Aim of the exercise
Reproduce the data verbatim, starting at the line that contains "Where should I click to: Click the MS-DOS" and continuing through the final line of the data.

START Information shown

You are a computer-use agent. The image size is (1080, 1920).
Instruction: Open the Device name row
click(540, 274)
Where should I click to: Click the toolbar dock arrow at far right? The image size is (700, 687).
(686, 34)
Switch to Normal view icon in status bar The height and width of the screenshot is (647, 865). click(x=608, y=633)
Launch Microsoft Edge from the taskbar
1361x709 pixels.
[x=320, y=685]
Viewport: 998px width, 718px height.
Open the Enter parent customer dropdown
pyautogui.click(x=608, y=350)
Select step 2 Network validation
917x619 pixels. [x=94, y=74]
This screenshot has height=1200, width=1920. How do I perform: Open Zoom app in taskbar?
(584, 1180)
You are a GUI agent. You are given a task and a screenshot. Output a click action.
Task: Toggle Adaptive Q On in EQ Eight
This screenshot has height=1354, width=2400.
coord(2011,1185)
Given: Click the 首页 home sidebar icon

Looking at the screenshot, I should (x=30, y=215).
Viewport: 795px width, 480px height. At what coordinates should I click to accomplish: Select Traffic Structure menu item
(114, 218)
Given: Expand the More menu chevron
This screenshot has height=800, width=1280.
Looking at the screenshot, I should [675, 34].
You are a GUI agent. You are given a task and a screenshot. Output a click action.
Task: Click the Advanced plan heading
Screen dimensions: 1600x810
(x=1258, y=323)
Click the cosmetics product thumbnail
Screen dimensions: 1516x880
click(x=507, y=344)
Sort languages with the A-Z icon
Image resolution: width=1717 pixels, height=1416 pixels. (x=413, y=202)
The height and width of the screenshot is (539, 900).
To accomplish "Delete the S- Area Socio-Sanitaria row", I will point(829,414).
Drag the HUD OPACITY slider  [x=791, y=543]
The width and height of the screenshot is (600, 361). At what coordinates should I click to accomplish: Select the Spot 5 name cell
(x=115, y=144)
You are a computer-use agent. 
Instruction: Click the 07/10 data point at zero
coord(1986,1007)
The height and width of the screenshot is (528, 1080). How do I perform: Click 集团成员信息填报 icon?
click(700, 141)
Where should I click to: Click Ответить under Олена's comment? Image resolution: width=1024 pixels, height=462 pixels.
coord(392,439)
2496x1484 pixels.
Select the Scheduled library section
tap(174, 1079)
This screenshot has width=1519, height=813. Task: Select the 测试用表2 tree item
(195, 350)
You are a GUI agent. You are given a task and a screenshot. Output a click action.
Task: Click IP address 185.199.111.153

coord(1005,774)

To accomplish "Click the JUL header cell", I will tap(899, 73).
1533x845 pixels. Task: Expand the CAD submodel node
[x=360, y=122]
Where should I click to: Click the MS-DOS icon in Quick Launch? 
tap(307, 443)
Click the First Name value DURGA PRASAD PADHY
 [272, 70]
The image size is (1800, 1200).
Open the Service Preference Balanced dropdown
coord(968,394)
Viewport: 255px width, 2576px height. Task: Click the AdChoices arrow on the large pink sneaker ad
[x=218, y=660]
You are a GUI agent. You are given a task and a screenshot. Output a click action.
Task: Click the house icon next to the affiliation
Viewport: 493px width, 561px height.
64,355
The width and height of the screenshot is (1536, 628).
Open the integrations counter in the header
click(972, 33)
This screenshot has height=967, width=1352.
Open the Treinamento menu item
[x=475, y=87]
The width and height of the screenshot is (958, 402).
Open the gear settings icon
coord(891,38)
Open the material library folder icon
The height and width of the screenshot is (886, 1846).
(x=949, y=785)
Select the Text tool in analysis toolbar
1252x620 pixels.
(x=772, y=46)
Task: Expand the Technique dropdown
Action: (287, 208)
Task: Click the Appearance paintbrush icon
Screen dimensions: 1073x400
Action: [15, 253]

END Information shown

Solution to the problem
Where should I click to: Click the MS-DOS icon in Quick Launch? 
tap(307, 443)
Click the First Name value DURGA PRASAD PADHY
 [272, 70]
The image size is (1800, 1200).
Open the Service Preference Balanced dropdown
coord(968,394)
Viewport: 255px width, 2576px height. Task: Click the AdChoices arrow on the large pink sneaker ad
[x=218, y=660]
You are a GUI agent. You are given a task and a screenshot. Output a click action.
Task: Click the house icon next to the affiliation
Viewport: 493px width, 561px height.
64,355
The width and height of the screenshot is (1536, 628).
Open the integrations counter in the header
click(972, 33)
This screenshot has height=967, width=1352.
Open the Treinamento menu item
[x=475, y=87]
The width and height of the screenshot is (958, 402).
Open the gear settings icon
coord(891,38)
Open the material library folder icon
The height and width of the screenshot is (886, 1846).
(x=949, y=785)
Select the Text tool in analysis toolbar
1252x620 pixels.
(x=772, y=46)
Task: Expand the Technique dropdown
Action: (287, 208)
Task: Click the Appearance paintbrush icon
Screen dimensions: 1073x400
Action: [15, 253]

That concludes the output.